"Das ist hier die Norm": Was am schwierigsten Frontabschnitt bei Rabotino passiert
Das Dorf Rabotino im Gebiet Saporoschje ist eines der am heftigsten umkämpften Orte an der Front. Das ukrainische Militär warf hierhin die Hauptkräfte der Gegenoffensive. Die russische 810. Gardebrigade der Marineinfanterie verteidigt sich hier gemeinsam mit anderen Verbänden seit über zwei Monaten.
"Da fahren wir hin"
"An dieser Stelle warne ich normalerweise meine Leute: 'Ihr biegt jetzt auf die Heldenstraße ab'", sagt der stellvertretende Bataillonskommandeur mit dem Funknamen Mamont (zu Deutsch "Mammut"), als wir in Richtung Rabotino abbiegen. Die erste Linie der russischen Verteidigung liegt hinter uns. Vor uns das "Vorfeld".
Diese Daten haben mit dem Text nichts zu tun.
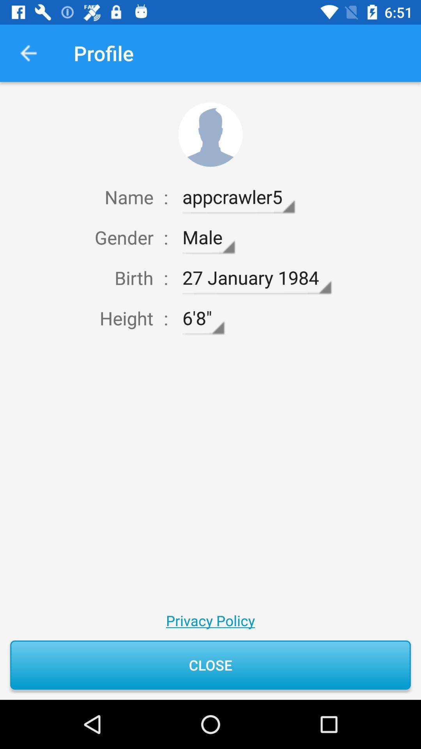  What do you see at coordinates (203, 318) in the screenshot?
I see `icon above privacy policy` at bounding box center [203, 318].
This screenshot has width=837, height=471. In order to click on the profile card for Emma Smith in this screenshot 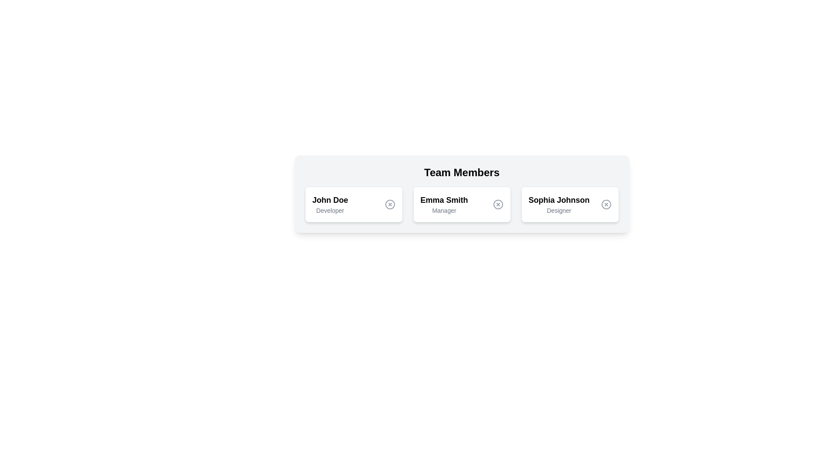, I will do `click(461, 204)`.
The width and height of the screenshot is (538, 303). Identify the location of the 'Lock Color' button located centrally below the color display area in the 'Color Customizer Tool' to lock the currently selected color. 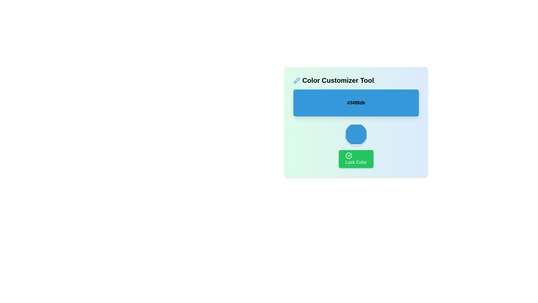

Der Fahrer bringt seinen Wagen an die Grenze des Möglichen. Am Horizont steigen Rauchschwaden von den jüngsten Schlägen der ukrainischen Artillerie auf.
Der Beschuss erfolgt ununterbrochen, Russlands Artillerie erwidert ihn. "Ein solcher 'Regen' kommt hier jeden Tag. Zwischen 300 und 500 Schüssen pro Tag ist die Norm", erklärt der Offizier.
Er zeigt auf Splittereinschläge an einer "Buchanka" ("Brotlaib"), wie der Kleintransporter UAZ-452 im Volksmund genannt wird. Dieses Fahrzeug wird von den Medizinern zur Evakuierung Verwundeter genutzt. Einmal musste sie sogar selbst gerettet werden. Die Mediziner gerieten unter Beschuss und ein Reifen der "Buchanka" wurde beschädigt. Mamont eilte mit seinen Kameraden zur Hilfe:
"Wir ersetzten den Reifen unter feindlichem Feuer, doch das machte nichts, wir schafften es. Es war ein schnellerer Pitstop als bei der Formel-1. Wir retteten sowohl die Mediziner, als auch das Auto."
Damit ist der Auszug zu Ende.